→ **GIVEN DATA**:
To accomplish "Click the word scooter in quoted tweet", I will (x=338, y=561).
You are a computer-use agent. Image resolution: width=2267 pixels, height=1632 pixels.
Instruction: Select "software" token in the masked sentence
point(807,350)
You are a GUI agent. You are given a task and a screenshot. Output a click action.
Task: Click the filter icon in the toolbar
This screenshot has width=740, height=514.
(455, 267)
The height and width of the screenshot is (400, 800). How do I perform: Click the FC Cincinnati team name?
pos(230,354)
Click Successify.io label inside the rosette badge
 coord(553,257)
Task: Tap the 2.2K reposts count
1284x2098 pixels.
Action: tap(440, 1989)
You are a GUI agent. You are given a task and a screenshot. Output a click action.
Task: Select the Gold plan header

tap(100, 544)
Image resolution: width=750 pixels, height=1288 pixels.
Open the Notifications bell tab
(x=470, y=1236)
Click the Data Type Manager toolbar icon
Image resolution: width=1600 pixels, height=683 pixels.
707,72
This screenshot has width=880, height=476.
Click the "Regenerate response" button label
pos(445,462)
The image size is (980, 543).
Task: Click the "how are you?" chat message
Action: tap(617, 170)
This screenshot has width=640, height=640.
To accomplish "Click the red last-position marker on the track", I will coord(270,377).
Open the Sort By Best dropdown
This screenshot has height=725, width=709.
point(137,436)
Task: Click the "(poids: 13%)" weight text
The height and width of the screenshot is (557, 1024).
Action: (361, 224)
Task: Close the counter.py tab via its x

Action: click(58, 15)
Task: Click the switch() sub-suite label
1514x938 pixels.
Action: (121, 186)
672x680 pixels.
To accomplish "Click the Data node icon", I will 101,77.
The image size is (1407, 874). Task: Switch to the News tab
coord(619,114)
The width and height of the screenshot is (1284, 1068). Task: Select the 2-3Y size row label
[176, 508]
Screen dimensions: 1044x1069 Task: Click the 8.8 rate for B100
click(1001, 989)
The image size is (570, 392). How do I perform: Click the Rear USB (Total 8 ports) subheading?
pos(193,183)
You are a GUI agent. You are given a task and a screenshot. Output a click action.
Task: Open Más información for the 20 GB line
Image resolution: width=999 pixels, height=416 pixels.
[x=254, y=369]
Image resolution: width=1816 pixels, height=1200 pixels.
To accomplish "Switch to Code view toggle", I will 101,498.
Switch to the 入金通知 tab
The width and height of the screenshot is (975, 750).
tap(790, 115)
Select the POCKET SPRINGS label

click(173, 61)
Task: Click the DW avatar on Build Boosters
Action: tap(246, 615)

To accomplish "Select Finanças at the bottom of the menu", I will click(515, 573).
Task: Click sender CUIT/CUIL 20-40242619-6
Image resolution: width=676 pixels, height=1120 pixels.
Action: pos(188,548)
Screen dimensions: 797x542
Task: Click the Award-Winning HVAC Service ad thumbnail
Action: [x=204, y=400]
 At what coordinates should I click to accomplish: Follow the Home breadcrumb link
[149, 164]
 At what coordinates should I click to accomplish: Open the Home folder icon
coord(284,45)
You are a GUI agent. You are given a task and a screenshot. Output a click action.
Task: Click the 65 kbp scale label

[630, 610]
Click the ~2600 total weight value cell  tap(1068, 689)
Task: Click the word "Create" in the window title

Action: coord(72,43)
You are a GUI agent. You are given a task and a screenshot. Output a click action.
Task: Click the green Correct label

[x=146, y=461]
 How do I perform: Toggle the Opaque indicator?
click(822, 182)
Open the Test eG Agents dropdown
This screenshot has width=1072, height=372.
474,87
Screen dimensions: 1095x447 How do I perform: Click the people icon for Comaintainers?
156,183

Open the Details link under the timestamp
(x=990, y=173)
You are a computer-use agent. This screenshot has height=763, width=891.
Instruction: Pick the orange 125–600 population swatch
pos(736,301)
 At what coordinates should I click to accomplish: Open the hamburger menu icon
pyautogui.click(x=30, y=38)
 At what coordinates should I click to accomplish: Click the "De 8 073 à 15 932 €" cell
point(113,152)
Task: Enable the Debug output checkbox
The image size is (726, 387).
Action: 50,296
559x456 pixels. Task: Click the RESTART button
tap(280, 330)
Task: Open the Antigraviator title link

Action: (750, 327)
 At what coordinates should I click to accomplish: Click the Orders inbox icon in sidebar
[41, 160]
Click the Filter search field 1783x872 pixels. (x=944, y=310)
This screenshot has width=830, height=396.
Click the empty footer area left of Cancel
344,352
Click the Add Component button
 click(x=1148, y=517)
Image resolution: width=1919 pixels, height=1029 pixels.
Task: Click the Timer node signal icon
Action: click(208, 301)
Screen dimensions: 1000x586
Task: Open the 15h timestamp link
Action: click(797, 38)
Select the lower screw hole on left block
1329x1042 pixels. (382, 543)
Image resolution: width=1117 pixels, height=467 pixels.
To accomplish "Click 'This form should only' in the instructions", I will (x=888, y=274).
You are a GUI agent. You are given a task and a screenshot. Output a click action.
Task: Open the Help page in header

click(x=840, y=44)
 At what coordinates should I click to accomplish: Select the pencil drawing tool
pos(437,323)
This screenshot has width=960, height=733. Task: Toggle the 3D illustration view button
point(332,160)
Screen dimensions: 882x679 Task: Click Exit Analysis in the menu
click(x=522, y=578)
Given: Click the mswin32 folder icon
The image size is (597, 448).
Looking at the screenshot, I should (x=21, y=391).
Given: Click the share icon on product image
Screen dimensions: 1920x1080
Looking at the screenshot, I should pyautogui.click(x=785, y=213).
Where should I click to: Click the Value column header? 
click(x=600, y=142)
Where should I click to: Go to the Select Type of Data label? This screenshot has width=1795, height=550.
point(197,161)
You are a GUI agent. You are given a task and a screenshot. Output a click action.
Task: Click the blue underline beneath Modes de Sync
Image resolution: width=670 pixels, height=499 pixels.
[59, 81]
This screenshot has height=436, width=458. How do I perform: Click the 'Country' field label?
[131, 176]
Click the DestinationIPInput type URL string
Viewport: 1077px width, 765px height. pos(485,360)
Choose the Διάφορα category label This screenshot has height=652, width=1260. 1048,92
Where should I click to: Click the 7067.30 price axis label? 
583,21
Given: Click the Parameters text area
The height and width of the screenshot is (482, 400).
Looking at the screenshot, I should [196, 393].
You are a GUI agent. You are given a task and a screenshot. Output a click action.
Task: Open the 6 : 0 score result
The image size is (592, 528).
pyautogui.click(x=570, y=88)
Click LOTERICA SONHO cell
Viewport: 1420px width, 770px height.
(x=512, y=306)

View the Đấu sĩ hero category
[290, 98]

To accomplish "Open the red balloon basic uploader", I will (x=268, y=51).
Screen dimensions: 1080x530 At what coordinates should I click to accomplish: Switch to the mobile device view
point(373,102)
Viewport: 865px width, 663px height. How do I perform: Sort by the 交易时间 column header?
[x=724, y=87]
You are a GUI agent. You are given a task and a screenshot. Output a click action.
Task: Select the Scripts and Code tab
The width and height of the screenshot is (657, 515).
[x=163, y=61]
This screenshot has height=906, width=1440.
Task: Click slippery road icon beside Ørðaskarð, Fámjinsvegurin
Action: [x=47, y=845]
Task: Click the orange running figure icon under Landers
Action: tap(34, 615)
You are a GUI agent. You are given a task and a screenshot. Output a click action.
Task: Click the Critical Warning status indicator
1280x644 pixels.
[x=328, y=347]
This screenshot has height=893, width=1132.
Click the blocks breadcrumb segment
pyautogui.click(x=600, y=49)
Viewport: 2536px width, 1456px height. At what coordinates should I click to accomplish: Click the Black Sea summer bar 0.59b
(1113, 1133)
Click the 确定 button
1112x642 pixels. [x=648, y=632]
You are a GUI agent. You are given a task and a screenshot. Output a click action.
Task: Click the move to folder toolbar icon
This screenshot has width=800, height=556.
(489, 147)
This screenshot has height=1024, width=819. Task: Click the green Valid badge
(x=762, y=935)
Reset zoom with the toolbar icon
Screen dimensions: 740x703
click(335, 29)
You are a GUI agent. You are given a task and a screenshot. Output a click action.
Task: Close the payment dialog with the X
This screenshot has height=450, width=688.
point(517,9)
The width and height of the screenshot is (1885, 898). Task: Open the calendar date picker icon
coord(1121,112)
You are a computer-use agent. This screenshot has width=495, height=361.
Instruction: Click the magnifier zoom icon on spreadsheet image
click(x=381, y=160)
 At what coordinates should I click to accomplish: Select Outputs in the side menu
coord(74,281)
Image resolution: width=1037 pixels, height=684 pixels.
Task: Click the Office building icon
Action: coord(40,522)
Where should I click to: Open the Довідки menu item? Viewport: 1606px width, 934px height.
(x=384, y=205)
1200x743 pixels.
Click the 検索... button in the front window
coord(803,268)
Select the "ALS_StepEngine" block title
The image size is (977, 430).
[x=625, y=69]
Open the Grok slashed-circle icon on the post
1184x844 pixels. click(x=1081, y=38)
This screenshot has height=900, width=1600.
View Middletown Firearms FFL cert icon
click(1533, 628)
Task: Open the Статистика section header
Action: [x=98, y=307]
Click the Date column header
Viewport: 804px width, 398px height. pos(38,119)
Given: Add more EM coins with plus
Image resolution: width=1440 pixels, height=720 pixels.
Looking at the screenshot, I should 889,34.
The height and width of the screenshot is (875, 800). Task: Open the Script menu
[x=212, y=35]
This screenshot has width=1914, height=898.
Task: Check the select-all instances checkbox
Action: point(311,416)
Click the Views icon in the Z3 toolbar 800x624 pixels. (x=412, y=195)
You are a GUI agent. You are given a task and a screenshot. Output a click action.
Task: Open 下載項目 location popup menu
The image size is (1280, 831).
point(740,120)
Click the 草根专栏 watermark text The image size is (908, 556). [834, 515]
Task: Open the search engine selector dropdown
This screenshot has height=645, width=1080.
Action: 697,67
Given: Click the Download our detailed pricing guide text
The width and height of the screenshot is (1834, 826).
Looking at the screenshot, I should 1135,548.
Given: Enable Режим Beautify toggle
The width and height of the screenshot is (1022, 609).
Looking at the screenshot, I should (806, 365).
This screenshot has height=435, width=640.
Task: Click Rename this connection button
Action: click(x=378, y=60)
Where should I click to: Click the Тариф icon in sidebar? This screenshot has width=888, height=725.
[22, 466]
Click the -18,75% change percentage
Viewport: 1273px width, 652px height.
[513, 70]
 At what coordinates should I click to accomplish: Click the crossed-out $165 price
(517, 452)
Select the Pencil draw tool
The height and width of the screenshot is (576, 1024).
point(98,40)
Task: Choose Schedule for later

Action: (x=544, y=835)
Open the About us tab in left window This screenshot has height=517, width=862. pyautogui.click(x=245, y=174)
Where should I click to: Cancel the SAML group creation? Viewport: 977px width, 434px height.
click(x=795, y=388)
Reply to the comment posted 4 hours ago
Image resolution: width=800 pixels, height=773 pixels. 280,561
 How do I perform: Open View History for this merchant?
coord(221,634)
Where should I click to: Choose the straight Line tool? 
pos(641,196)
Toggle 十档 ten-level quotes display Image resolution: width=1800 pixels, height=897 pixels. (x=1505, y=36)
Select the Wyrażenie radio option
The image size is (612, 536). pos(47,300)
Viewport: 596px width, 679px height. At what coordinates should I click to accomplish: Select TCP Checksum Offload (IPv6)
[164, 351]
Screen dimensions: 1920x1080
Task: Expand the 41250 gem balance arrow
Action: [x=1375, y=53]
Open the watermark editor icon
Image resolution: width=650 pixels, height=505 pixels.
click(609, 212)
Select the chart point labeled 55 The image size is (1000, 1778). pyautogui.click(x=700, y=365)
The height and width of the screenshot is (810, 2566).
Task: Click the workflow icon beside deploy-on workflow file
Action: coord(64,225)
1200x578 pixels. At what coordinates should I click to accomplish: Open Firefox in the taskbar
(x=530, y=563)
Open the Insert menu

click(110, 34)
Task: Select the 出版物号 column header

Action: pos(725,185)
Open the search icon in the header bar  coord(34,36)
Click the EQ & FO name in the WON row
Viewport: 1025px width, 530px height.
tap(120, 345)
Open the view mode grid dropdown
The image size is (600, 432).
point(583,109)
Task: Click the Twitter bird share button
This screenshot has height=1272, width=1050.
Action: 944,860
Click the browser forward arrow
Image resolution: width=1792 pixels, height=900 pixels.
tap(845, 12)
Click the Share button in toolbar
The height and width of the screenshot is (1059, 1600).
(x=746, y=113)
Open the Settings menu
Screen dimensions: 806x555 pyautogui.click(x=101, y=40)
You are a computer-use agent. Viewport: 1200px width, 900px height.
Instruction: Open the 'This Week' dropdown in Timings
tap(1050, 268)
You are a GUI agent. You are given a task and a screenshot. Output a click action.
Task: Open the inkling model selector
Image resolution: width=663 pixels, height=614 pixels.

→ **YOUR TASK**: Produce a word-for-word copy of everything above from the line holding "The height and width of the screenshot is (557, 1024)." down to the line holding "Task: Click sender CUIT/CUIL 20-40242619-6", with both of those lines kept.

→ **RESULT**:
The height and width of the screenshot is (557, 1024).
Action: (361, 224)
Task: Close the counter.py tab via its x

Action: click(58, 15)
Task: Click the switch() sub-suite label
1514x938 pixels.
Action: (121, 186)
672x680 pixels.
To accomplish "Click the Data node icon", I will 101,77.
The image size is (1407, 874). Task: Switch to the News tab
coord(619,114)
The width and height of the screenshot is (1284, 1068). Task: Select the 2-3Y size row label
[176, 508]
Screen dimensions: 1044x1069 Task: Click the 8.8 rate for B100
click(1001, 989)
The image size is (570, 392). How do I perform: Click the Rear USB (Total 8 ports) subheading?
pos(193,183)
You are a GUI agent. You are given a task and a screenshot. Output a click action.
Task: Open Más información for the 20 GB line
Image resolution: width=999 pixels, height=416 pixels.
[x=254, y=369]
Image resolution: width=1816 pixels, height=1200 pixels.
To accomplish "Switch to Code view toggle", I will 101,498.
Switch to the 入金通知 tab
The width and height of the screenshot is (975, 750).
tap(790, 115)
Select the POCKET SPRINGS label

click(173, 61)
Task: Click the DW avatar on Build Boosters
Action: tap(246, 615)

To accomplish "Select Finanças at the bottom of the menu", I will click(515, 573).
Task: Click sender CUIT/CUIL 20-40242619-6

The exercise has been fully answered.